**PROVIDED ENTRIES:**

-----

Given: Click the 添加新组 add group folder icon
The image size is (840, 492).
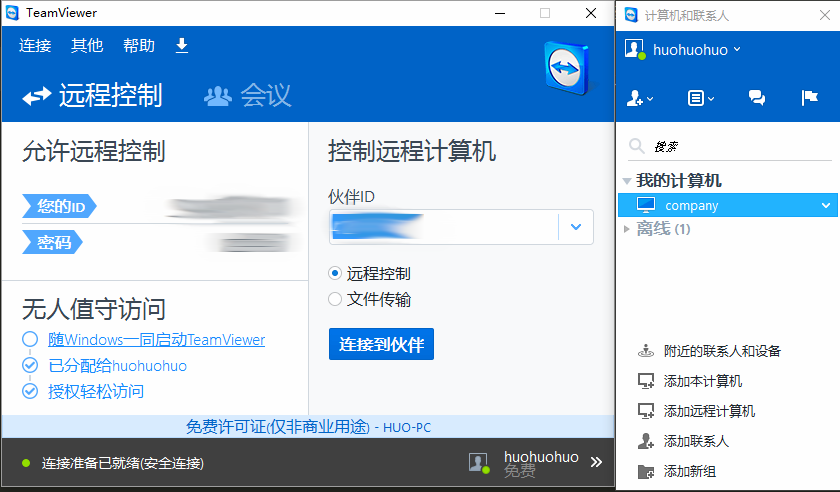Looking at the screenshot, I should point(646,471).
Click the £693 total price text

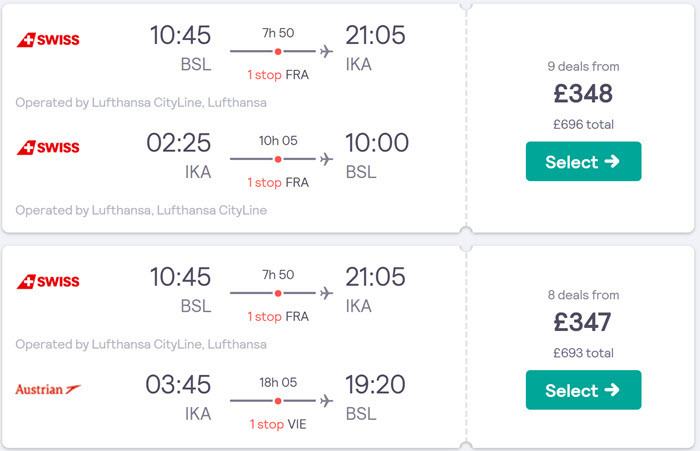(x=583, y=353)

-----

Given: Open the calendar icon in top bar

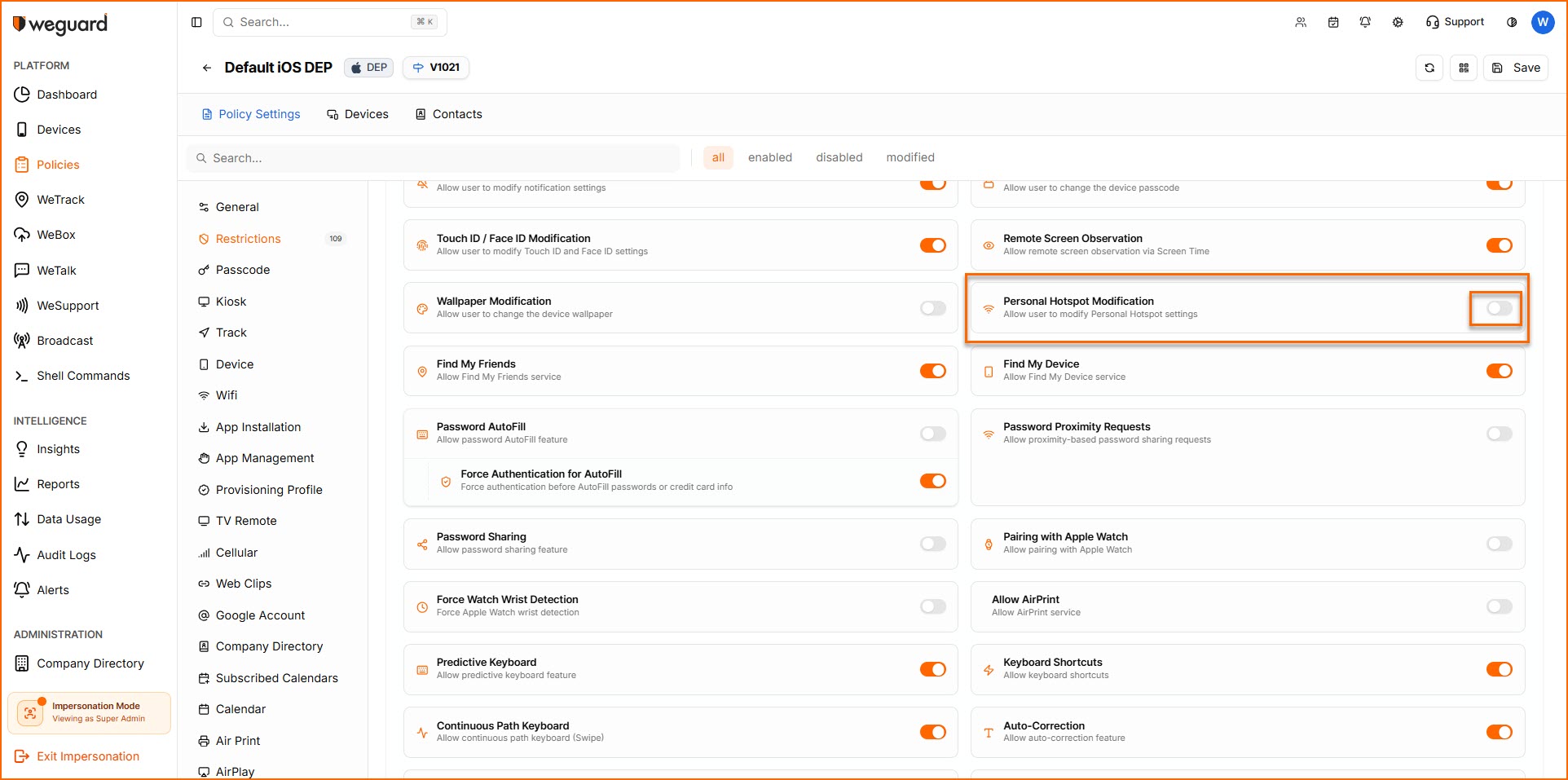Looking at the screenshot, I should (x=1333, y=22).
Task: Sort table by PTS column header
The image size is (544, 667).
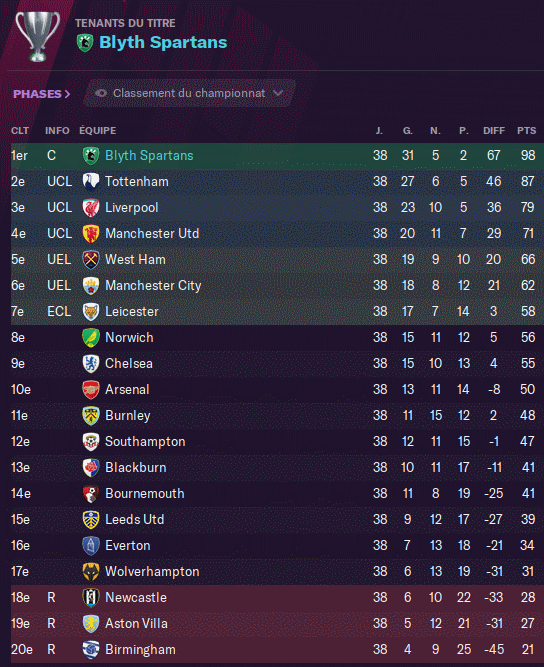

-----

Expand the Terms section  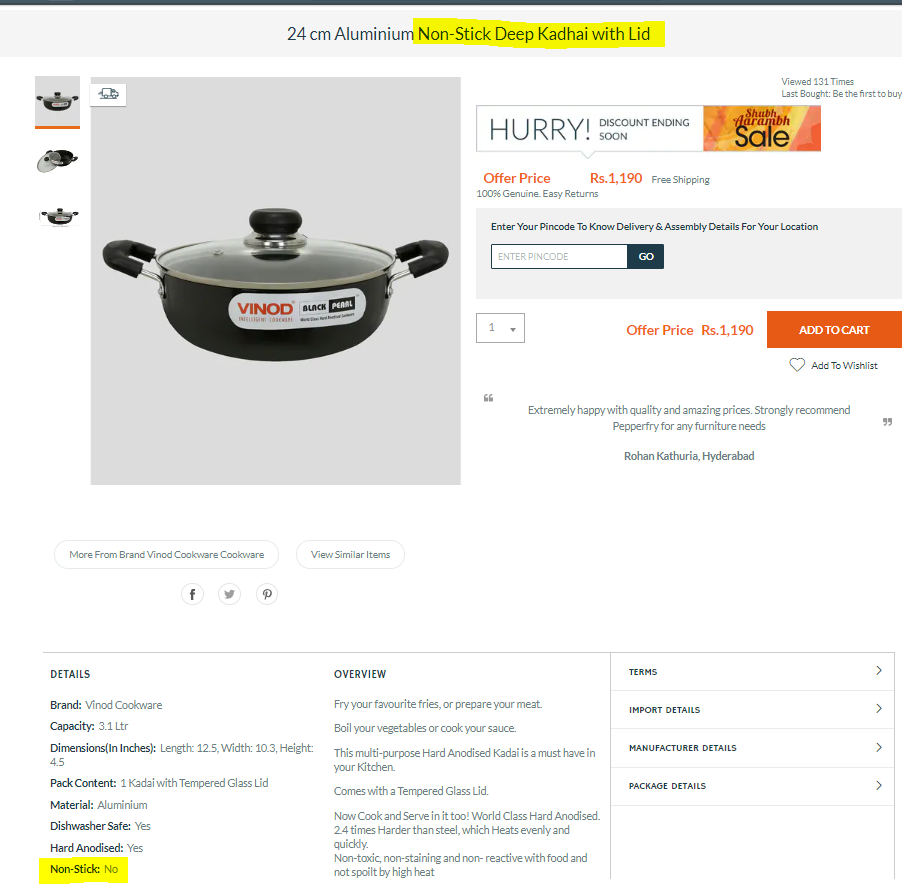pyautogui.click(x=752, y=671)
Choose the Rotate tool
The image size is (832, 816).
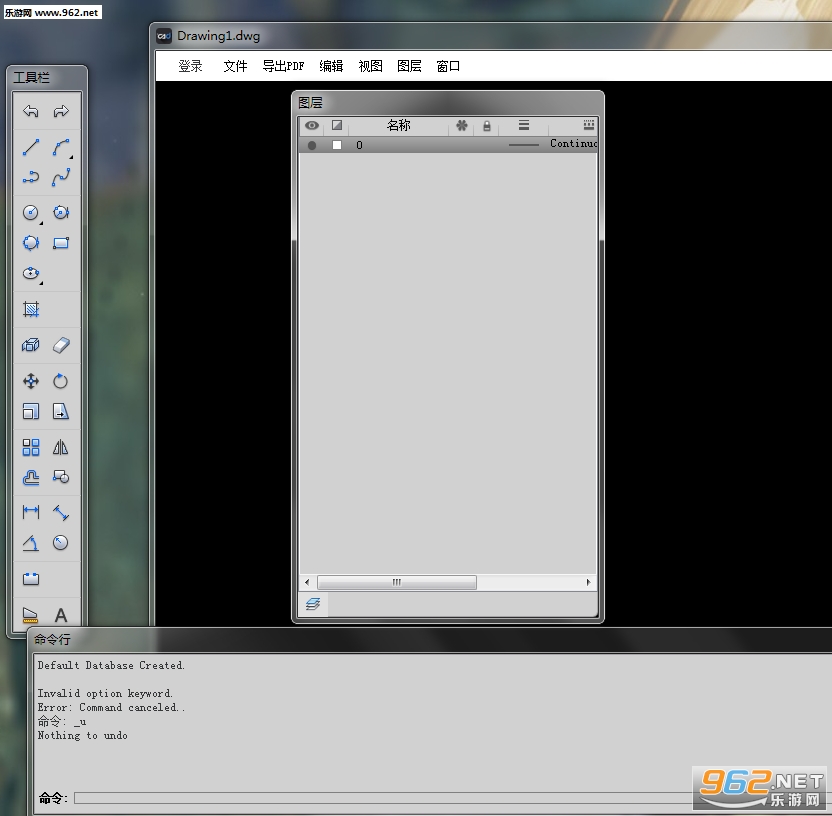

-----

**YOUR ASSIGNMENT:** Using the data above, output the line that has "Given: Open the calendar icon in top bar", the line that has "The image size is (544, 667).", and whatever lines fall between, each exactly as it stands and without pictures.

**TASK RESULT:**
Given: Open the calendar icon in top bar

Looking at the screenshot, I should (x=1333, y=22).
Task: Sort table by PTS column header
The image size is (544, 667).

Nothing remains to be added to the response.